В первых числах мая во главе эскадры 100-пушечный корабль вышел в Балтику. Через неделю спокойная погода сменилась штормовой. Капитан Брант волновался: как поведет себя «Петр» в свежий ветер, как будет слушаться руля? Но все волнения оказались напрасны – корабль показал себя с самой лучшей стороны. Замыслы и теоретические расчеты основателя русского флота оправдались полностью. Теперь стало окончательно ясно, что отечественные корабелы могут создавать трехпалубные 100-пушечные гиганты, а моряки – успешно осваивать их.

Первая кампания «Петра I и II» была непродолжительной: 9 июня корабль вернулся в Кронштадт. На нем спустили вымпел, сняли пушки, а команду ботами отправили в Санкт-Петербург. По первому плаванию был составлен отчет, в котором говорилось: «Корабль “Петр I и II” во всяком действии доволен, как в ходу, так и в крепости, и под парусами, и в поворачивании, и в строении онаго никакого погрешения, за что б такого мастера великого за его искусство и труды вечно прославить надлежит… Корабль “Петр I и II” строен по чертежу и трудами блаженной и высокославныя памяти государя императора Петра Великаго и устроена во всякой, как в крепости, так и в ходу под парусами, исправности, и за то просит для незабвения высоких Его трудов о прославлении…»

Короткое задание 1:
Перепишите без изменений часть фрагмента о корабле «Петр I и II», начиная со слов «В первых числах» и продолжая до слов «успешно осваивать их.» включительно.
Короткое задание 2:
Ответьте по фрагменту о корабле «Петр I и II» на вопросы:
(а) Как фамилия капитана, который волновался, как поведет себя корабль в свежий ветер?
(б) Какого числа корабль вернулся в Кронштадт?
(в) Куда отправили команду ботами после возвращения?

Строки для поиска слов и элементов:
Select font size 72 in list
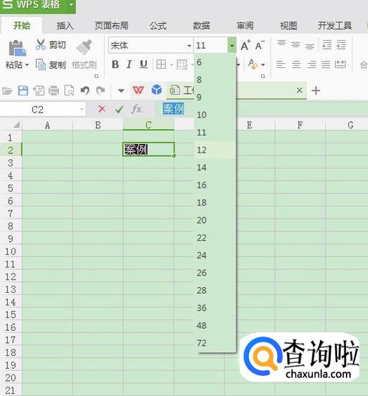 coord(216,343)
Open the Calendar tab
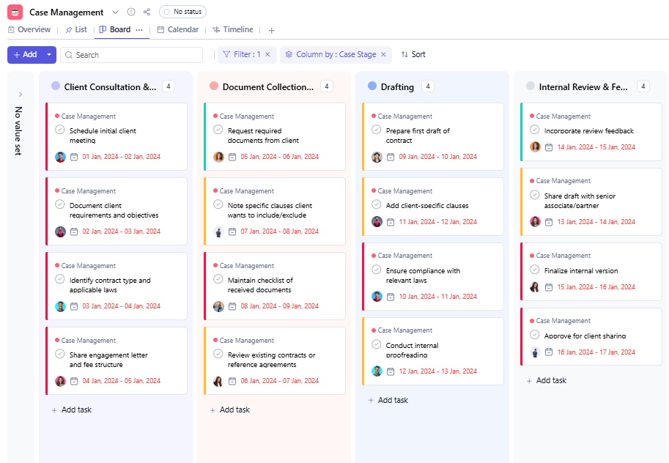 coord(177,30)
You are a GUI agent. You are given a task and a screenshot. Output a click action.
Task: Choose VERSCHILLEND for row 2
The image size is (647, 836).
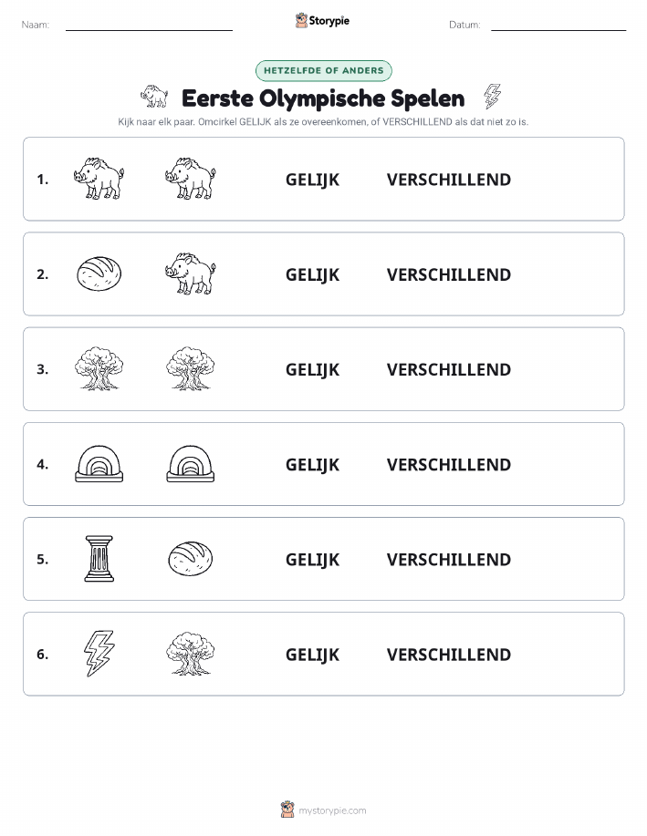click(x=449, y=274)
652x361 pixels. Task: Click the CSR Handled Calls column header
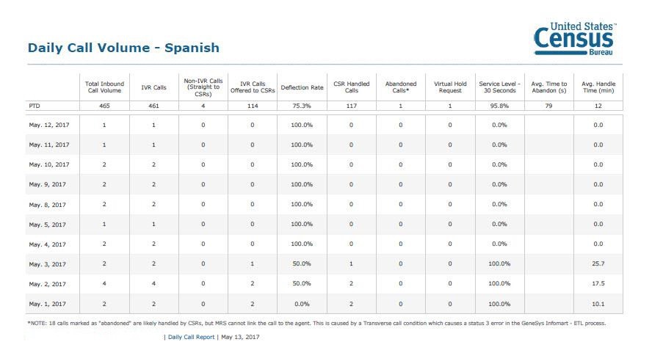click(x=351, y=87)
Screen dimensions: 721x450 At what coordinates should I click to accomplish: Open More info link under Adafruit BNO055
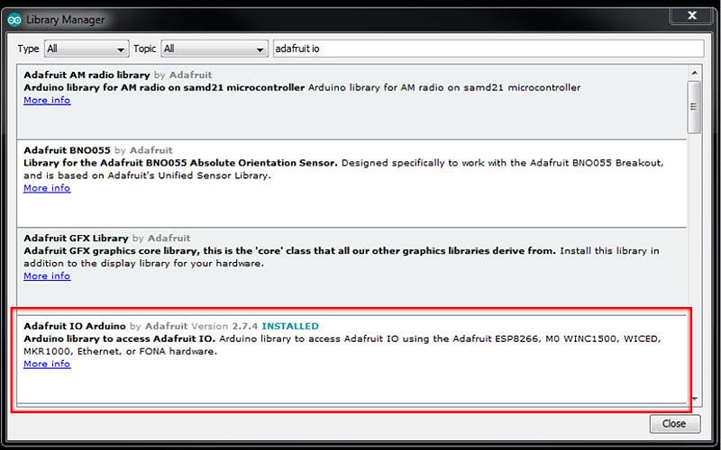click(x=47, y=188)
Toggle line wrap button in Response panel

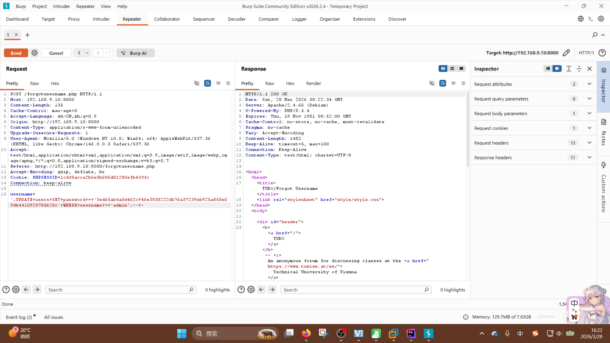pyautogui.click(x=443, y=83)
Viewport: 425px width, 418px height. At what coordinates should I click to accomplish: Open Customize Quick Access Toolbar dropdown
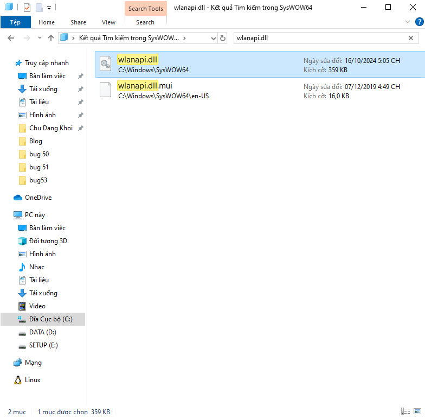[x=49, y=8]
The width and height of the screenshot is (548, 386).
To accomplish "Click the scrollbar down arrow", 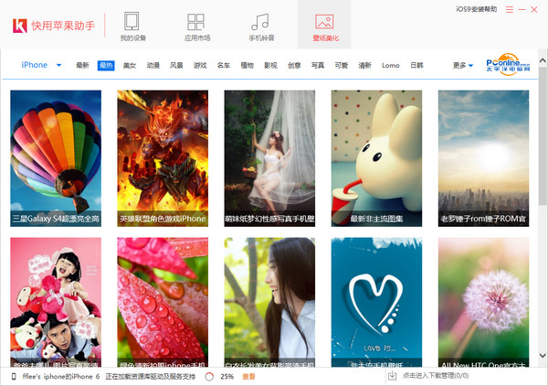I will (x=543, y=356).
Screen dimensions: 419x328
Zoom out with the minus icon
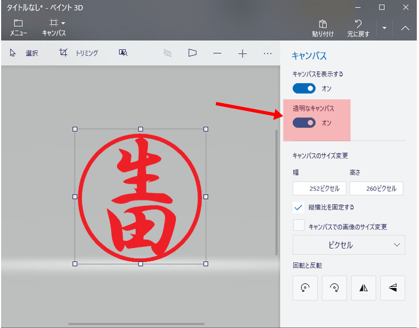tap(217, 53)
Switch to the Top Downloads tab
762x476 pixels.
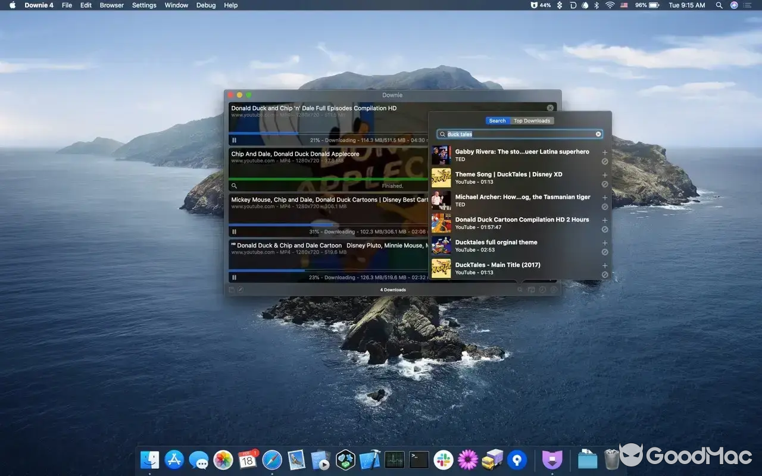532,121
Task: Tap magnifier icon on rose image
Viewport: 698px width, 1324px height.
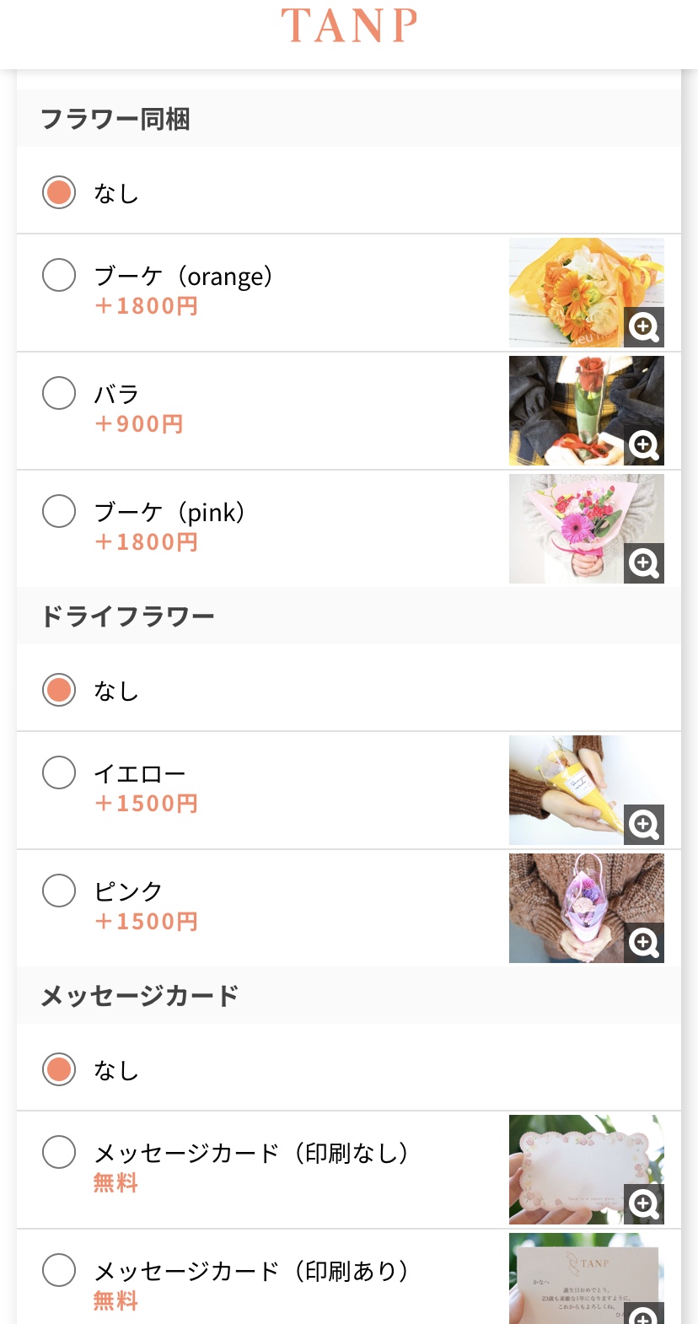Action: pos(644,445)
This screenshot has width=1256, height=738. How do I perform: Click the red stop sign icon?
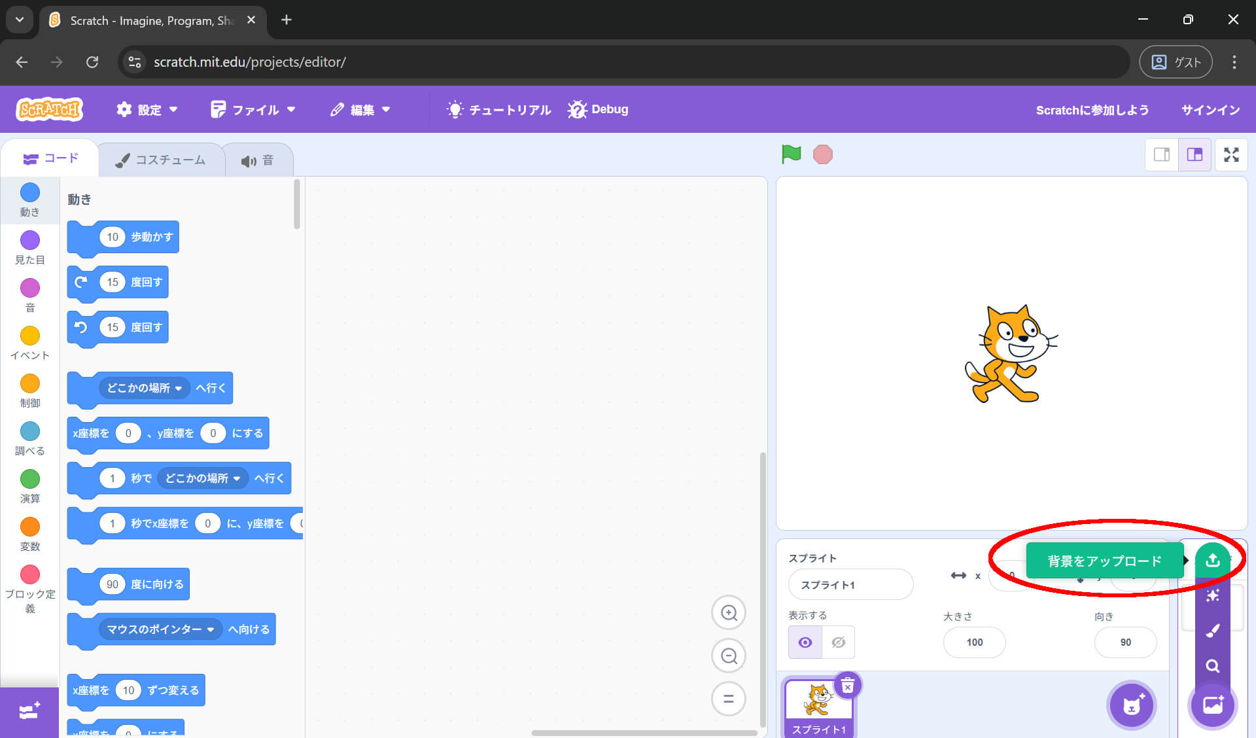coord(823,154)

Правильный ответ 1:
В первых числах мая во главе эскадры 100-пушечный корабль вышел в Балтику. Через неделю спокойная погода сменилась штормовой. Капитан Брант волновался: как поведет себя «Петр» в свежий ветер, как будет слушаться руля? Но все волнения оказались напрасны – корабль показал себя с самой лучшей стороны. Замыслы и теоретические расчеты основателя русского флота оправдались полностью. Теперь стало окончательно ясно, что отечественные корабелы могут создавать трехпалубные 100-пушечные гиганты, а моряки – успешно осваивать их.

Правильный ответ 2:
(а) Брант.
(б) 9 июня.
(в) В Санкт-Петербург.